Читать книгу Крепость души моей - Андрей Валентинов, Генри Лайон Олди - Страница 24
Право первородства
2. АЛЕКСАНДР ПЕТРОВИЧ
ДЕНЬ ТРЕТИЙ
13:33
…уйду от Него…
ОглавлениеМайское небо над головой. Легкий ветер, запах потревоженной земли. Бензиновый дух, еле ощутимый аромат сирени. А Чисоев-младший украдкой пот с виска утирает.
– Не с себя начну – с пистолета. Я тебя, Шамиль, знаю. Ты сюда ехал и о пистолете моем думал. Обо мне тоже, но о пистолете – больше. Вот он, «браунинг». Смотри! Ни в кого не стрелял, никого не убил. Нет, брат, не отдам, пусть у меня будет. Пока ствол у меня, я сам себе хозяин, вольный человек. Успокойтесь, я не сумасшедший, не бедный Коля. Сомневаетесь, Александр Петрович? А вы обождите с сомнениями, вы дослушайте.
Лавочка. Трое мужчин плечом к плечу. У двоих лица – спутать можно.
– С чего начну? С логики начну. Я, Александр Петрович, заочно учился. Спортсмен, да? В здоровом теле – здоровый дух. Здоровенный, аж страшно! Но кое-что помню. Логику нам умный дядька читал. Говорил, искать надо самое простое объяснение. Скальпель Оккама, так? Если у тебя с тарелки исчез кусок колбасы, его скорее всего кошка-Мурка украла, а не американский спецназ. Логика! Когда я после всего, что случилось, думать смог, что мне первым в голову пришло? Узнали враги-шакалы, что с Викой беда, что не до бизнеса мне – и накинулись, разорить решили. Логично? А чтобы я их не удавил, дочь украли, заложницей сделали. Эх, Александр Петрович! Когда вы Шамиля уму-разуму учили, такое только в кино было, да? В американском, детям до 16-ти, вечерний сеанс…
Пустая кобура на коленях. В крепкой ладони – «браунинг». Не за рукоять взят, за ствол.
– Скажу честно, хотел застрелиться. Потом думаю: нет! Мы, Чисоевы, крепкие орешки. Разберусь! И тут прилетел волшебник в голубом вертолете. Дела в гору пошли, кубарем к счастью несет.

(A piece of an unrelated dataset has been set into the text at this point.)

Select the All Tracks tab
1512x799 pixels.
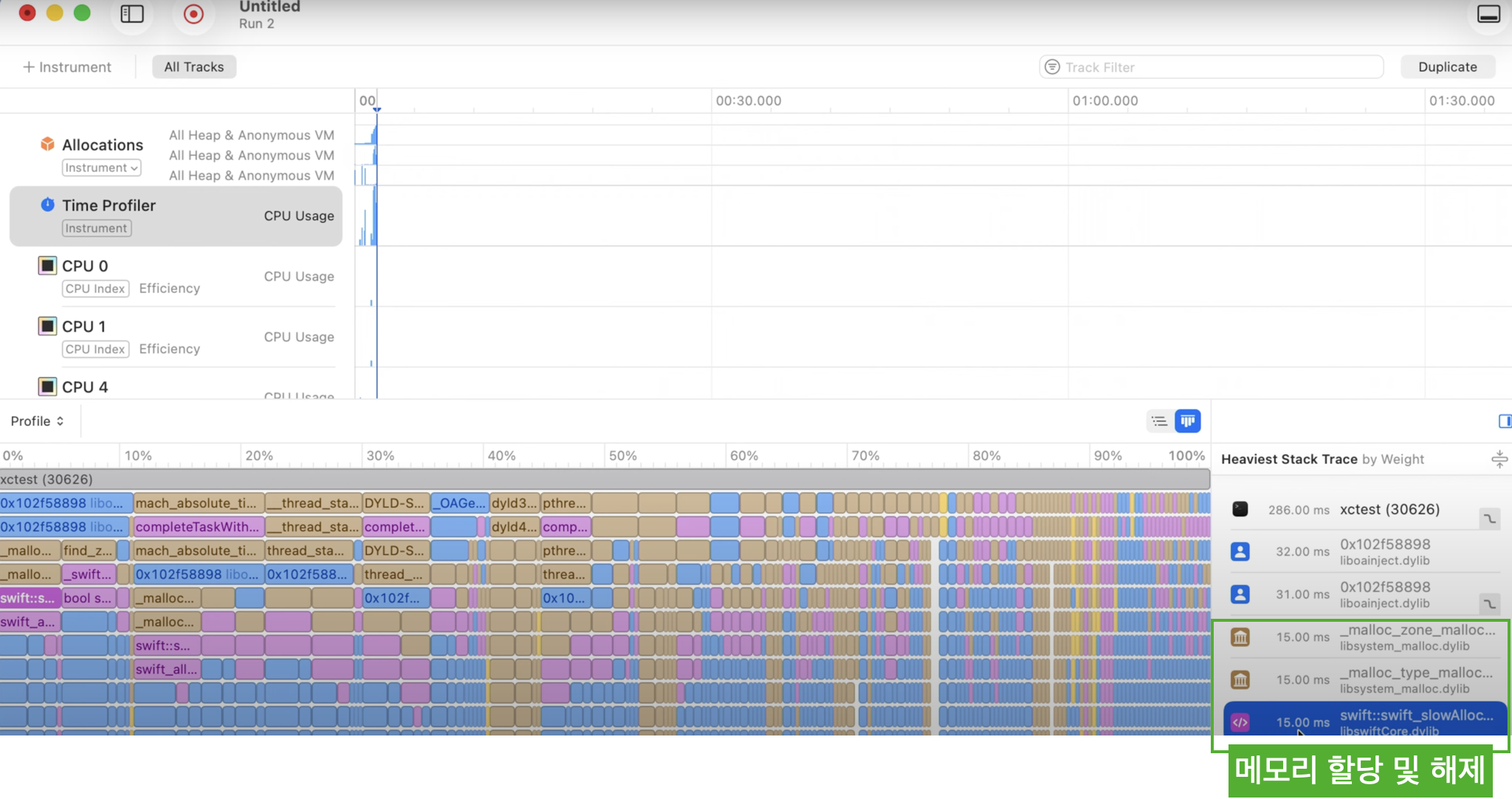[x=193, y=66]
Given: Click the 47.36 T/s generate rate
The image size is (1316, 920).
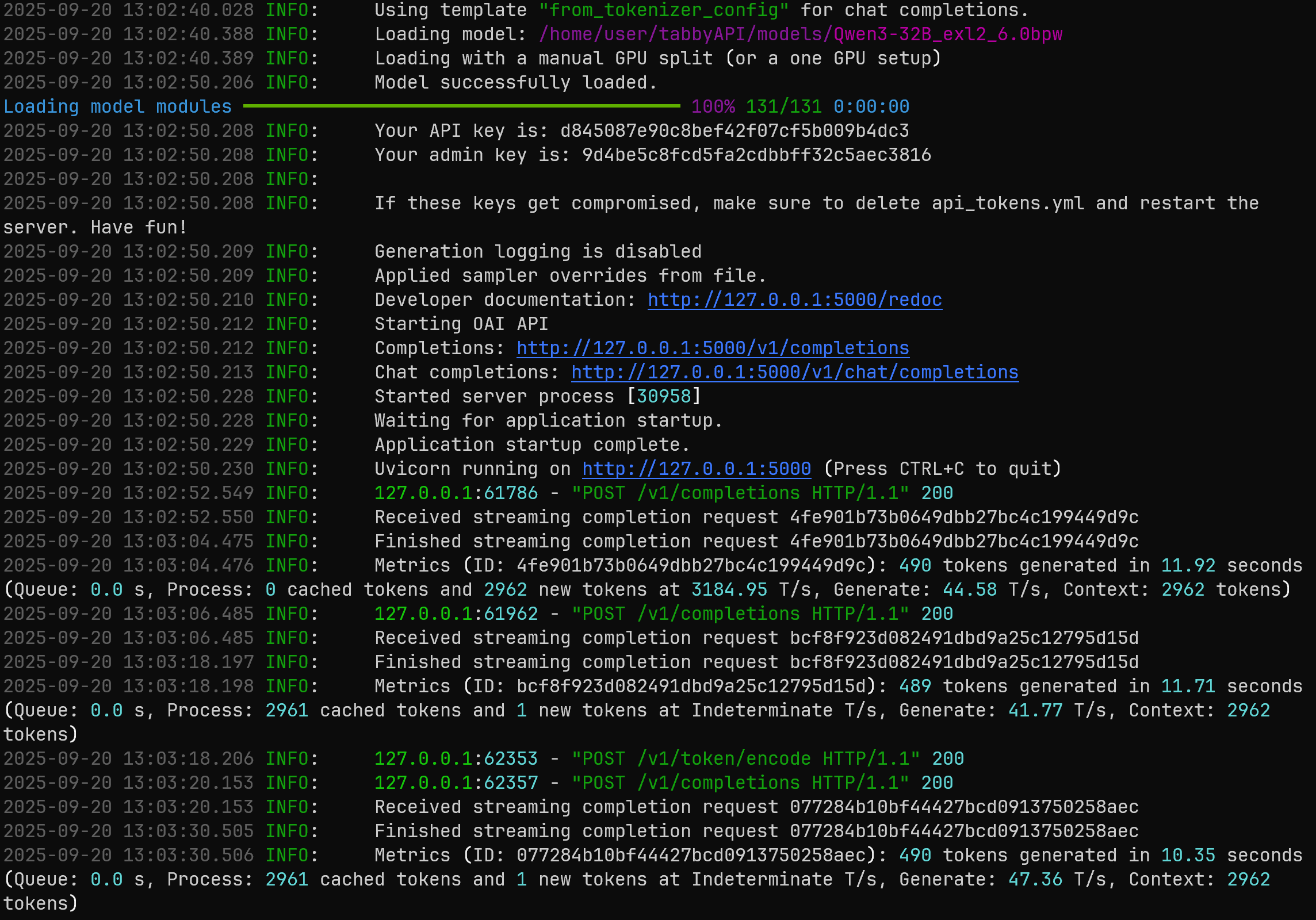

Письмо получил. Дочка, понимаешь! Одних забрали, других даем. Кто дает, а? Сумеешь ответить, брат? А вы, учитель? Молчите, после скажете…
Крик птицы. Черный силуэт в небе, острые крылья, беззвучный полет. Влево, вправо, вверх, в зенит. Вспугнули? Или сама врага ищет?
– Сорвался, да. Нервы? У дамочек нервы, у мэра нервы. Чем я хуже? Опять же, коньяк, будь он неладен… Перемкнуло! Логика винтом завилась. Может такое быть, как со мной? Не может, а есть! Скрутило меня, вывернуло… Молчи, Шамиль! Не говори ничего! Не мог я к тебе поехать. Боялся своей бедой заразить. Понял – с ума схожу, без возврата. Взял пистолет… Эх, Александр Петрович! Сильная у вас рука, но, знаете, у меня сильнее. Не надо «браунинг» хватать. Если я дважды не застрелился… Хорошо, выну патроны. Вот, вынул уже…
С небес, с тех краев, куда умчалась черная птица, трое мужчин казались мелкой точкой посреди желто-зеленого простора. С первого взгляда и не заметишь, а заметишь – не разглядишь, не услышишь. Тихо звучит усталый, охрипший голос с еле различимым южным акцентом:
– Вот патроны. Смотри, брат! Не стреляться я хотел – ей, Костлявой, в глаза взглянуть. Чтобы на самом краю силы найти, в разум вернуться. Повернул стволом к себе, вот так повернул. Поглядел – увидел. Не было там смерти. Он был, живой. На меня смотрел и смеялся. Ты, смеялся, весь мой. На ниточках ходишь, на ниточках пляшешь. А умрешь – совсем мой будешь. Хочу – сварю, хочу – изжарю. Ах, как Он смеялся! Не понял, брат? И вы не поняли, учитель? Почему?! Я же все объяснил! Нет? Тогда добавлю: не мой Он, чужой! Уйду от Него, не сегодня уйду, так завтра!